━━━━━ RAW RECORDS

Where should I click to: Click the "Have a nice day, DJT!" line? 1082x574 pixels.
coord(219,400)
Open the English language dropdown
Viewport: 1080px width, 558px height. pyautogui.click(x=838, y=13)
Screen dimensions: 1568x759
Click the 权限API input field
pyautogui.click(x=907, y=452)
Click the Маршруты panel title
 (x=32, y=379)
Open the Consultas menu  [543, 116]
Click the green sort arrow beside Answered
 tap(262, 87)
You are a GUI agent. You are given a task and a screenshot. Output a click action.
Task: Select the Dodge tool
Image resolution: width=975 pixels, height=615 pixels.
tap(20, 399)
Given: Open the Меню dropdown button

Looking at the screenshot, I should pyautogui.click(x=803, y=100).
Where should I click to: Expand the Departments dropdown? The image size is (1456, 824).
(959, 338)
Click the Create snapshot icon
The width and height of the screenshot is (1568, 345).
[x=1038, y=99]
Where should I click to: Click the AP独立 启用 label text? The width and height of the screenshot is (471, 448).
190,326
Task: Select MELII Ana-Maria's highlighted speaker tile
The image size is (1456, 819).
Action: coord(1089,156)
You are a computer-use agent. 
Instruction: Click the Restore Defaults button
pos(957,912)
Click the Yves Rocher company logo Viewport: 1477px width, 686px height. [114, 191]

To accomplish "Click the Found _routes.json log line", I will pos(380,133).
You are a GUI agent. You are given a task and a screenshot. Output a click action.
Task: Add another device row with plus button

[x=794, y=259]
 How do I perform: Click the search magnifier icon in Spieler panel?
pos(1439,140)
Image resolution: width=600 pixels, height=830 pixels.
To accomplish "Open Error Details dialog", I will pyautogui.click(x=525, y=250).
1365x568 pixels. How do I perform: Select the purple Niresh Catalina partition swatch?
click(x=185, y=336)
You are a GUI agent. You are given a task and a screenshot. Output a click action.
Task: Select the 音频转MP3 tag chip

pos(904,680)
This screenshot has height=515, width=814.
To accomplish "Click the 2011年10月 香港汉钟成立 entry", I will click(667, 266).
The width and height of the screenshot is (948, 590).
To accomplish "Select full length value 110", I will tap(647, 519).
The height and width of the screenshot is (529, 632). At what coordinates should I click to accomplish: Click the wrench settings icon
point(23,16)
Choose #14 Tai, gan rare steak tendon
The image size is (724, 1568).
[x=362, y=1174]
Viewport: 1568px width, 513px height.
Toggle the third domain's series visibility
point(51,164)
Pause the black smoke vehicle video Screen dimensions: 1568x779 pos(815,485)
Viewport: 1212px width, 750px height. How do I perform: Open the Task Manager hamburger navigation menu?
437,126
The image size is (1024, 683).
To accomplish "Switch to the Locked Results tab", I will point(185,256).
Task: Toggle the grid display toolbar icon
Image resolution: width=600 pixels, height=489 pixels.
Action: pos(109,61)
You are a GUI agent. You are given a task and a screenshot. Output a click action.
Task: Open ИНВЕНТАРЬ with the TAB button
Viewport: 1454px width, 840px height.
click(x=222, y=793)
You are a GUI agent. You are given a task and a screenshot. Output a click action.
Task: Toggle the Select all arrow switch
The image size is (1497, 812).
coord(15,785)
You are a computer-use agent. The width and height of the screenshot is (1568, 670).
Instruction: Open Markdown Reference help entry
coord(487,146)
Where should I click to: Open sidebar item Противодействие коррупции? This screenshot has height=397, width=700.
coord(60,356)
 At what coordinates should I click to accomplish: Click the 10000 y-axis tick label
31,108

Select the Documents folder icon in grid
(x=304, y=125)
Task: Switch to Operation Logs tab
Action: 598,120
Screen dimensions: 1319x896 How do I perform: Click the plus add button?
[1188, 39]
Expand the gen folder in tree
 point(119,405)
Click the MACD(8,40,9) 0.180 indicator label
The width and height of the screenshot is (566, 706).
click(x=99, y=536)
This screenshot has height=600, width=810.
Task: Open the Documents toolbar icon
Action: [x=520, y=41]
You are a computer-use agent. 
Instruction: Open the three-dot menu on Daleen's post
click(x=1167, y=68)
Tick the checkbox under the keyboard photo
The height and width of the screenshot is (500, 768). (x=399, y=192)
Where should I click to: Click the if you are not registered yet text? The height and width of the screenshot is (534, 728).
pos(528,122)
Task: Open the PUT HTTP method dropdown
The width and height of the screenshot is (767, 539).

━━━━━━━━━━

→ **TASK TO COMPLETE**
Reproduce every entry above verbatim, preserving each line and its order without alteration.

→ **RESULT BELOW**
Where should I click to: Click the "Have a nice day, DJT!" line? 1082x574 pixels.
coord(219,400)
Open the English language dropdown
Viewport: 1080px width, 558px height. pyautogui.click(x=838, y=13)
Screen dimensions: 1568x759
Click the 权限API input field
pyautogui.click(x=907, y=452)
Click the Маршруты panel title
 (x=32, y=379)
Open the Consultas menu  [543, 116]
Click the green sort arrow beside Answered
 tap(262, 87)
You are a GUI agent. You are given a task and a screenshot. Output a click action.
Task: Select the Dodge tool
Image resolution: width=975 pixels, height=615 pixels.
tap(20, 399)
Given: Open the Меню dropdown button

Looking at the screenshot, I should pyautogui.click(x=803, y=100).
Where should I click to: Expand the Departments dropdown? The image size is (1456, 824).
(959, 338)
Click the Create snapshot icon
The width and height of the screenshot is (1568, 345).
[x=1038, y=99]
Where should I click to: Click the AP独立 启用 label text? The width and height of the screenshot is (471, 448).
190,326
Task: Select MELII Ana-Maria's highlighted speaker tile
The image size is (1456, 819).
Action: coord(1089,156)
You are a computer-use agent. 
Instruction: Click the Restore Defaults button
pos(957,912)
Click the Yves Rocher company logo Viewport: 1477px width, 686px height. [114, 191]

To accomplish "Click the Found _routes.json log line", I will pos(380,133).
You are a GUI agent. You are given a task and a screenshot. Output a click action.
Task: Add another device row with plus button

[x=794, y=259]
 How do I perform: Click the search magnifier icon in Spieler panel?
pos(1439,140)
Image resolution: width=600 pixels, height=830 pixels.
To accomplish "Open Error Details dialog", I will pyautogui.click(x=525, y=250).
1365x568 pixels. How do I perform: Select the purple Niresh Catalina partition swatch?
click(x=185, y=336)
You are a GUI agent. You are given a task and a screenshot. Output a click action.
Task: Select the 音频转MP3 tag chip

pos(904,680)
This screenshot has height=515, width=814.
To accomplish "Click the 2011年10月 香港汉钟成立 entry", I will click(667, 266).
The width and height of the screenshot is (948, 590).
To accomplish "Select full length value 110", I will tap(647, 519).
The height and width of the screenshot is (529, 632). At what coordinates should I click to accomplish: Click the wrench settings icon
point(23,16)
Choose #14 Tai, gan rare steak tendon
The image size is (724, 1568).
[x=362, y=1174]
Viewport: 1568px width, 513px height.
Toggle the third domain's series visibility
point(51,164)
Pause the black smoke vehicle video Screen dimensions: 1568x779 pos(815,485)
Viewport: 1212px width, 750px height. How do I perform: Open the Task Manager hamburger navigation menu?
437,126
The image size is (1024, 683).
To accomplish "Switch to the Locked Results tab", I will point(185,256).
Task: Toggle the grid display toolbar icon
Image resolution: width=600 pixels, height=489 pixels.
Action: pos(109,61)
You are a GUI agent. You are given a task and a screenshot. Output a click action.
Task: Open ИНВЕНТАРЬ with the TAB button
Viewport: 1454px width, 840px height.
click(x=222, y=793)
You are a GUI agent. You are given a task and a screenshot. Output a click action.
Task: Toggle the Select all arrow switch
The image size is (1497, 812).
coord(15,785)
You are a computer-use agent. The width and height of the screenshot is (1568, 670).
Instruction: Open Markdown Reference help entry
coord(487,146)
Where should I click to: Open sidebar item Противодействие коррупции? This screenshot has height=397, width=700.
coord(60,356)
 At what coordinates should I click to accomplish: Click the 10000 y-axis tick label
31,108

Select the Documents folder icon in grid
(x=304, y=125)
Task: Switch to Operation Logs tab
Action: 598,120
Screen dimensions: 1319x896 How do I perform: Click the plus add button?
[1188, 39]
Expand the gen folder in tree
 point(119,405)
Click the MACD(8,40,9) 0.180 indicator label
The width and height of the screenshot is (566, 706).
click(x=99, y=536)
This screenshot has height=600, width=810.
Task: Open the Documents toolbar icon
Action: [x=520, y=41]
You are a computer-use agent. 
Instruction: Open the three-dot menu on Daleen's post
click(x=1167, y=68)
Tick the checkbox under the keyboard photo
The height and width of the screenshot is (500, 768). (x=399, y=192)
Where should I click to: Click the if you are not registered yet text? The height and width of the screenshot is (534, 728).
pos(528,122)
Task: Open the PUT HTTP method dropdown
The width and height of the screenshot is (767, 539).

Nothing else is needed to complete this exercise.